Denn ja, unser Land und seine Verfassung wurden eben nicht mit dem Zwecke konstruiert, alle seine Bürger unter Kontrolle halten zu können, sondern eben dies nicht tun zu können.

Nun reden alle von Prism. Ich auch schon mehrfach. Und ja, dieser eine Name allein reicht nicht aus, er gibt längst nicht alles wieder, er ist in Wirklichkeit, wenn auch derzeit hoch aufgehängt, nur der Zipfel eines Eisberges.

Daher beschwert man sich zurecht, wenn auch in markigen Worten, auf Netzpolitik.org darüber, das man diesen einen Namen nicht mehr hören kann. Dem gebe ich recht, ich mag auch kaum noch dazu schreiben, und frage mich seit Tagen wie oft ich diesen Begriff noch ertragen kann.

Trotzdem verwende ich ihn. Warum?

Weil er für mich ein Sinnbild ist.

Zum einen muss ich sagen, das mir der Begriff von Anfang an einfach gefallen hat. Für mich ist es auch diese gewisse lautmalerische Ähnlichkeit zu dem Wort „Prison“, und für mich ist das, was die Regierungen der Welt derzeit unter dem Deckmantel der Sicherheit versuchen zu konstruieren, ein goldener Käfig, der zwar gelogen ist, aber so argumentieren sie eben. Dieser Käfig gillt dabei in beiderlei Hinsicht, sowohl für die scheinbar sicheren Bürger, als auch für die Politik, die sich aus dem selbst eingeschlagenen Weg und ihrem eigenen Käfig schon nicht mehr befreien kann, ohne die Glaubwürdigkeit vollends zu verlieren. Da gibt es für mich ein gefühltes „irgendwie passt das“.

Zum anderen begrüße ich das große Echo und viele Gerede. Edward Snowden war nicht der erste, der versucht hat auf die Missstände aufmerksam zu machen. Er war auch nicht der erste, der Erfolg damit hatte. Aber vor ihm, hat es noch nie ein so großes Echo gegeben. Es war wohl an der Zeit dafür. Ich bedaure es, das die vorherigen Versuche weniger Erfolg hatten, und ich bedaure zutiefst, das die Versuchenden mit noch mehr persönlichen Konsequenzen leben müssen. Trotzdem begrüße ich, das es nun endlich ein Thema ist.

Aber ja, Prism ist nicht das einzige. Selbst in der Snowden-Geschichte ist es noch nicht mal der Spitzenreiter, selbst da steht es vermutlich gleich auf mit Tempora, von dem kaum noch jemand spricht, ganz zu schweigen von all den anderen Missständen und vor allem ganz zu schweigen von dem eigentlichen Problem, der Tatsache das unsere Politiker das alles gewollt haben und wir als Bevölkerung nicht aufgepasst haben. Damit haben beide Seiten Fehler begangen, die einen aktiv, die anderen passiv. Die Programme sind nur ein Symptom, eine logische Folge, Pflanzen die aus Samen erwuchsen. Die Ursache und die Samen dieser Pflanzen, liegen ganz wo anders.

## BEREITGESTELLTES MATERIAL
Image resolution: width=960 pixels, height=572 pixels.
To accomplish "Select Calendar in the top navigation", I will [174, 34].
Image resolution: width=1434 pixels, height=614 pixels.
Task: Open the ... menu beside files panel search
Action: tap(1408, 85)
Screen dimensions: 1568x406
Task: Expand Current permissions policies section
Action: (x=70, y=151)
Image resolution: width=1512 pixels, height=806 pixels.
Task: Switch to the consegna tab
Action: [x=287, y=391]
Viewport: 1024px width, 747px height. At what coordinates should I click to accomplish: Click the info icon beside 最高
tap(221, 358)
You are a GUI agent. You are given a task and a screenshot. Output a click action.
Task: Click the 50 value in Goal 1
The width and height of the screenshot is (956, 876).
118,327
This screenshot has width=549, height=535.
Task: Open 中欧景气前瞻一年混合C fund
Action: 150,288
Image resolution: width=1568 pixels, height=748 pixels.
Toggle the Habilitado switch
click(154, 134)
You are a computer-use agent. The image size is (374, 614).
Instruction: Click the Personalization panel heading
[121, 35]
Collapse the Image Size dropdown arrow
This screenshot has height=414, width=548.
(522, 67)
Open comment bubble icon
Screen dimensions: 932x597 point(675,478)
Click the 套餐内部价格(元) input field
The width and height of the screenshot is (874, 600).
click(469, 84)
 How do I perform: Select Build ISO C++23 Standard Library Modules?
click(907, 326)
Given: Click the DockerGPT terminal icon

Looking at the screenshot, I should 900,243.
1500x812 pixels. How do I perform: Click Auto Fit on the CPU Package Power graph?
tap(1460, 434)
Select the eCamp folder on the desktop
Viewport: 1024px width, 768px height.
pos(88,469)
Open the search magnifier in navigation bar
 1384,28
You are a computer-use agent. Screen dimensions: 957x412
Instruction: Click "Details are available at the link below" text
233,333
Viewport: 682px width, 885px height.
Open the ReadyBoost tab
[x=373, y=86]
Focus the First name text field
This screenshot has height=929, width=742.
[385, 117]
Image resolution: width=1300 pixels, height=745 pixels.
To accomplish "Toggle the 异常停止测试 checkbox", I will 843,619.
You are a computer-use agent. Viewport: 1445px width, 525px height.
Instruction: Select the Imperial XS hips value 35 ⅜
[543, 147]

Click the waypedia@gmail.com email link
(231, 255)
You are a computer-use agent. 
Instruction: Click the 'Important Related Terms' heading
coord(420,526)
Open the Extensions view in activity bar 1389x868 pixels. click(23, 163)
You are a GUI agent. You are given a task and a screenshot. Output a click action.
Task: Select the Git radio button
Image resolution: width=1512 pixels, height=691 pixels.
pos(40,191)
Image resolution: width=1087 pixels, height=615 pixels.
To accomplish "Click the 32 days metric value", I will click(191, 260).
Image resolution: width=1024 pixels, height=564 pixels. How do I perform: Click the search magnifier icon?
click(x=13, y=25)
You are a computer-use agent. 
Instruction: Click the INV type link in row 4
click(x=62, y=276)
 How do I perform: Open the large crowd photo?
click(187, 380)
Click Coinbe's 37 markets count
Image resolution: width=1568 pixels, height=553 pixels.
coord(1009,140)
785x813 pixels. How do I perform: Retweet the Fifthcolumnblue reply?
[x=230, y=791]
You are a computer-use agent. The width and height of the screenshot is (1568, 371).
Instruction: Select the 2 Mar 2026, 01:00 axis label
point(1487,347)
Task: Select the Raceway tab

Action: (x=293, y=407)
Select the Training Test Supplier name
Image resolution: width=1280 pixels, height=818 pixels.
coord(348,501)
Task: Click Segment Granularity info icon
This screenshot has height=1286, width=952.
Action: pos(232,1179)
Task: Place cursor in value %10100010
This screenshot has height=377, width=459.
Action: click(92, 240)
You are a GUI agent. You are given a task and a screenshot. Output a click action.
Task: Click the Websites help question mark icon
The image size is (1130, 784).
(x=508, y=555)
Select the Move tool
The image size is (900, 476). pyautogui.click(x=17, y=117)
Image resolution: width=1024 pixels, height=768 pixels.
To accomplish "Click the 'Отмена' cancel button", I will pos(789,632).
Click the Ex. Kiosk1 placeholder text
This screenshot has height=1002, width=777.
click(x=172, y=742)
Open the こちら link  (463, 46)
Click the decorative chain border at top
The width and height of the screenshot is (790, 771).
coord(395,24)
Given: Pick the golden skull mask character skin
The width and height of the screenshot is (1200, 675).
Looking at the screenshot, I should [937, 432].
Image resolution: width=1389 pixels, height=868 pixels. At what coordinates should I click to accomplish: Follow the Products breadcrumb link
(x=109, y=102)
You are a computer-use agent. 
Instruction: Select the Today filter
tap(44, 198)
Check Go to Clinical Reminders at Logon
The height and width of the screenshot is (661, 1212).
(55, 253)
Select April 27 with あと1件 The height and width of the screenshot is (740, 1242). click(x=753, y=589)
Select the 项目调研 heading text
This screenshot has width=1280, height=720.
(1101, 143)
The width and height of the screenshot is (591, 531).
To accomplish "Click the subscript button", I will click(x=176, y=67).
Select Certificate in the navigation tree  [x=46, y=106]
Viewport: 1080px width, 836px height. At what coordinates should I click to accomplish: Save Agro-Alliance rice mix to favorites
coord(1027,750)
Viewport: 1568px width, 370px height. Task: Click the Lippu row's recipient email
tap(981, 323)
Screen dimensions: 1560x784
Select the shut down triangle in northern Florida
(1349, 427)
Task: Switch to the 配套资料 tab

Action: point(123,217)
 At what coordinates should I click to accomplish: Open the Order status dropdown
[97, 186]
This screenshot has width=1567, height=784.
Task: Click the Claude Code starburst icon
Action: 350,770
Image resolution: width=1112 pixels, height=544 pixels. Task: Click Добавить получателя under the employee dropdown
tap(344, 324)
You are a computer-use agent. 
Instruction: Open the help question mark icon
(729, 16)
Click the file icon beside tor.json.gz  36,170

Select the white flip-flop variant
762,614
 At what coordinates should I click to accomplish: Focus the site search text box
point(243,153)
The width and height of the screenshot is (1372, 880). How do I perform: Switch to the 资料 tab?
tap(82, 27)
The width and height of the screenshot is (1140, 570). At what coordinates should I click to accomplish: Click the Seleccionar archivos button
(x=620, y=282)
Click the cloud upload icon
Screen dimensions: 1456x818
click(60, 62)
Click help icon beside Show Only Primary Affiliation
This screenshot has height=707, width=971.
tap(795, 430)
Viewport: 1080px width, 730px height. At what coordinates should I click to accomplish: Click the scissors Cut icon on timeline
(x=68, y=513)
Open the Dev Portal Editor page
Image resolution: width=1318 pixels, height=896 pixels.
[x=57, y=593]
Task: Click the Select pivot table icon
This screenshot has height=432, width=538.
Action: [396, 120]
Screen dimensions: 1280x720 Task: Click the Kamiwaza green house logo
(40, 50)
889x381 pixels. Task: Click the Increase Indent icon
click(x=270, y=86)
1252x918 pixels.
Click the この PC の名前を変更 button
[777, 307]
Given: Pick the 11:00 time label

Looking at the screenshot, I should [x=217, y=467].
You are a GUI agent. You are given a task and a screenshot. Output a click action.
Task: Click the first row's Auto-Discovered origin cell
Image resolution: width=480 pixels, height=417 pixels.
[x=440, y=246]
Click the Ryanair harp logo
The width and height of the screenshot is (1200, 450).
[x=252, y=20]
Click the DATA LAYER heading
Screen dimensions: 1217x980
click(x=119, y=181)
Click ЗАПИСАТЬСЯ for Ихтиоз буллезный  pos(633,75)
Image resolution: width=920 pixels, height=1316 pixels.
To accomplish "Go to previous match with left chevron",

## AUFGABEN
A. Welchem Wort ähnelt der Begriff Prism laut dem Textabschnitt lautmalerisch?
B. Gib den Teil des Textabschnitts wörtlich wieder, der mit den Worten „Nun reden alle“ einsetzt und mit „Zipfel eines Eisberges.“ schließt.

## ANTWORTEN
A. Dem Wort „Prison“.

B.
Nun reden alle von Prism. Ich auch schon mehrfach. Und ja, dieser eine Name allein reicht nicht aus, er gibt längst nicht alles wieder, er ist in Wirklichkeit, wenn auch derzeit hoch aufgehängt, nur der Zipfel eines Eisberges.